Russie

Le Kremlin étouffe les bourdes du premier ministre russe

Après deux gaffes grossières, le premier ministre Dmitri Medvedev fait face à une pétition réclamant sa démission sur fond de campagne électorale pour les législatives de septembre

La forte vague de chaleur estivale, et peut-être aussi le manque d’habitude du premier ministre russe à affronter des questions délicates l’ont placé dans une situation difficile. Le 3 août, Dmitri Medvedev s’est vu interpellé par un instituteur du Daguestan, qui lui a poliment demandé d’expliquer pourquoi les enseignants perçoivent un salaire de 15 000 roubles (225 francs) tandis que les policiers gagnent quatre fois plus. La réponse du premier ministre fut brutale. «Enseigner est une vocation. Si vous voulez gagner de l’argent, faites parallèlement des affaires.»

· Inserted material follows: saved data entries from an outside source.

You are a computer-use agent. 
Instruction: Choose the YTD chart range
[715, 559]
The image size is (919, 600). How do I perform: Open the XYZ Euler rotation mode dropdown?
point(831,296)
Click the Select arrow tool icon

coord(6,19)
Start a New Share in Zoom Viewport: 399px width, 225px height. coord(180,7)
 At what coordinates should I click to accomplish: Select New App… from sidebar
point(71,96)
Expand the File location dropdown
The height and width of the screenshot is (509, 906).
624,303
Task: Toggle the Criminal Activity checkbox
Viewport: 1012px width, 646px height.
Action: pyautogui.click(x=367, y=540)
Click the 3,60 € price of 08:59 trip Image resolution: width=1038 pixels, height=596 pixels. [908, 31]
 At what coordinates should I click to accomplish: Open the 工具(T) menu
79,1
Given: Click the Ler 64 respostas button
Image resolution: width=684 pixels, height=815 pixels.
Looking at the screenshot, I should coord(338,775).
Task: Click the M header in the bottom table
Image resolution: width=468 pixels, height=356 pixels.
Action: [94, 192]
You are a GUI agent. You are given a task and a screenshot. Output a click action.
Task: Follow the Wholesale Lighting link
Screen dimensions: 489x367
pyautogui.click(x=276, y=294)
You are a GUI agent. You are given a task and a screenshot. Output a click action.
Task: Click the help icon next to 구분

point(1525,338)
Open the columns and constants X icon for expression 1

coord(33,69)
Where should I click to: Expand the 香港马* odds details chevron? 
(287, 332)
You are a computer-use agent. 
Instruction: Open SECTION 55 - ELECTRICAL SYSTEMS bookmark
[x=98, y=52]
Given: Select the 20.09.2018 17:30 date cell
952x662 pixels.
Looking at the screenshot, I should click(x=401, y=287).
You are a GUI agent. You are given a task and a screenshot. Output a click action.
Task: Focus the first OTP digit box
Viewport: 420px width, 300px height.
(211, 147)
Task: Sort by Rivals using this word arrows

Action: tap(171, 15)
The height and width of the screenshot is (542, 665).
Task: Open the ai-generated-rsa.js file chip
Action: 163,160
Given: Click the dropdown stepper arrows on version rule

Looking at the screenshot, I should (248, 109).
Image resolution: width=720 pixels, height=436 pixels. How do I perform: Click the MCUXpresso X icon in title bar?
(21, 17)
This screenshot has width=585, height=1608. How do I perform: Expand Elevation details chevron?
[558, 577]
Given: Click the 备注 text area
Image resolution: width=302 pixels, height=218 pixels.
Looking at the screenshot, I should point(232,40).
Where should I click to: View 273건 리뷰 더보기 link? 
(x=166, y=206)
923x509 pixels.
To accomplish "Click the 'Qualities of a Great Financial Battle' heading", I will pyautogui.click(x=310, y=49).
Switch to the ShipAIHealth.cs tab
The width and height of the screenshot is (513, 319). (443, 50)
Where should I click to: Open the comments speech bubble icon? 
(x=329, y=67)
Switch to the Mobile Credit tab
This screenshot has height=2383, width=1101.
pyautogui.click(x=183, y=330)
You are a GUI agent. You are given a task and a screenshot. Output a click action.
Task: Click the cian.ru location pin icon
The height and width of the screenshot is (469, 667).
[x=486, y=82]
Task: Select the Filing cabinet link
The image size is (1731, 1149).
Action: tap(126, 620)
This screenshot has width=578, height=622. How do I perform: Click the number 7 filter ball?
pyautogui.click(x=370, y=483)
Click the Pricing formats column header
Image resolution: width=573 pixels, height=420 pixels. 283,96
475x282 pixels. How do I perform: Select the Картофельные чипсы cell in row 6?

Une pétition à 300 000 signatures

Dès le surlendemain une pétition en ligne sur le site change.org rassemblait 100 000 signatures. Mercredi soir, après plusieurs journées de fonctionnement erratique peut-être dues à des attaques informatiques, le nombre de signatures approchait les 300 000, seuil à partir duquel le Kremlin est supposé prendre en considération les pétitions.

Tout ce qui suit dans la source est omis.